> _YOUR INSTRUCTIONS_: Write out the entries below exactly, starting at the first line and stopping after the line that contains "Given: Click the Upload arrow icon"; skip all pictures.

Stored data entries
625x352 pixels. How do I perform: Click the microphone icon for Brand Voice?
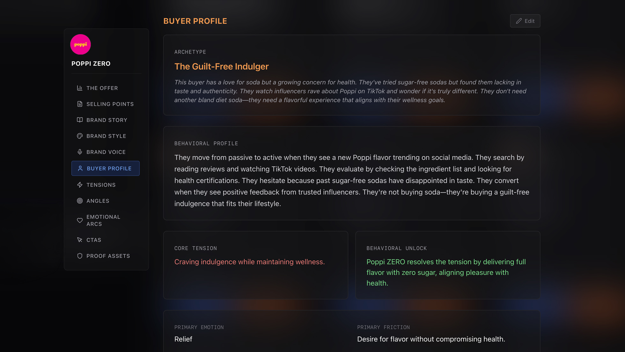point(80,152)
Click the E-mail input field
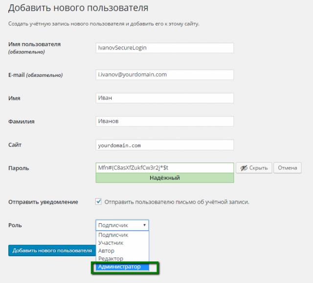Viewport: 313px width, 283px height. point(165,74)

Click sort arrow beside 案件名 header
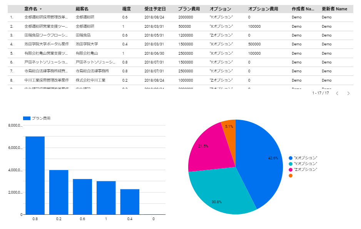(41, 9)
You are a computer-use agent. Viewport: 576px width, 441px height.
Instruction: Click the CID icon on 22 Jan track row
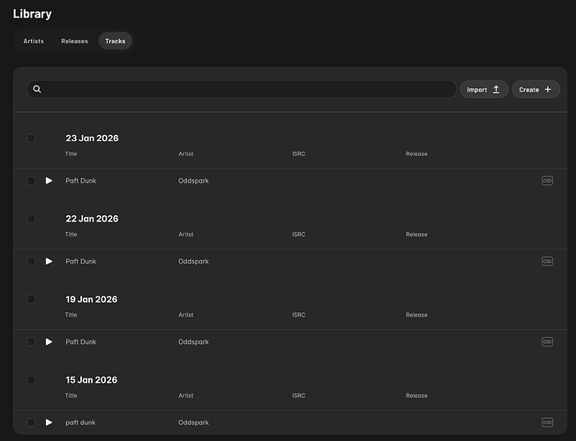547,261
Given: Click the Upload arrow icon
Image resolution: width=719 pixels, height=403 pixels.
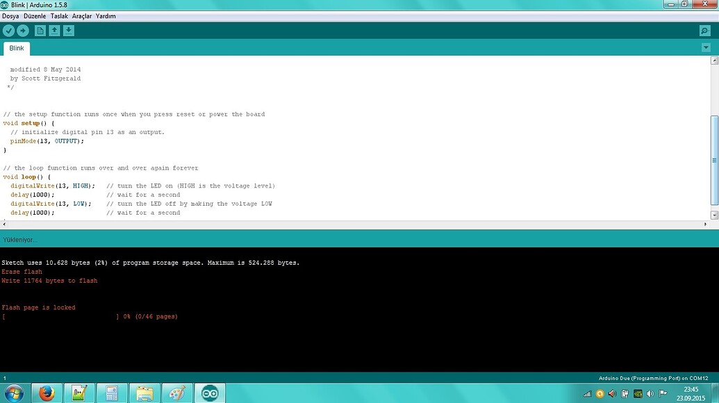Looking at the screenshot, I should click(x=22, y=30).
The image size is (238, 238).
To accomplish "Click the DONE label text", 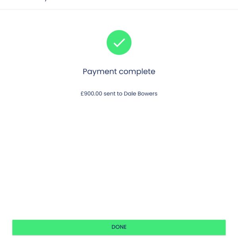I will [x=119, y=227].
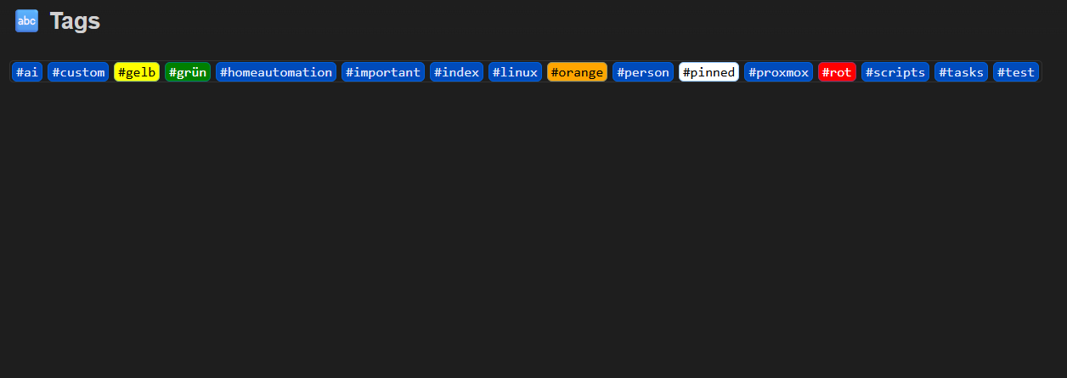Select the white #pinned tag
Viewport: 1067px width, 378px height.
(x=709, y=72)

> _WRITTEN RESPONSE_:
625x352 pixels. How do I perform: Click the microphone icon for Brand Voice?
point(80,152)
Click the E-mail input field
Viewport: 313px width, 283px height. point(165,74)

Click sort arrow beside 案件名 header
(41, 9)
You are a computer-use agent. Viewport: 576px width, 441px height.
Instruction: Click the CID icon on 22 Jan track row
547,261
Given: Click the Upload arrow icon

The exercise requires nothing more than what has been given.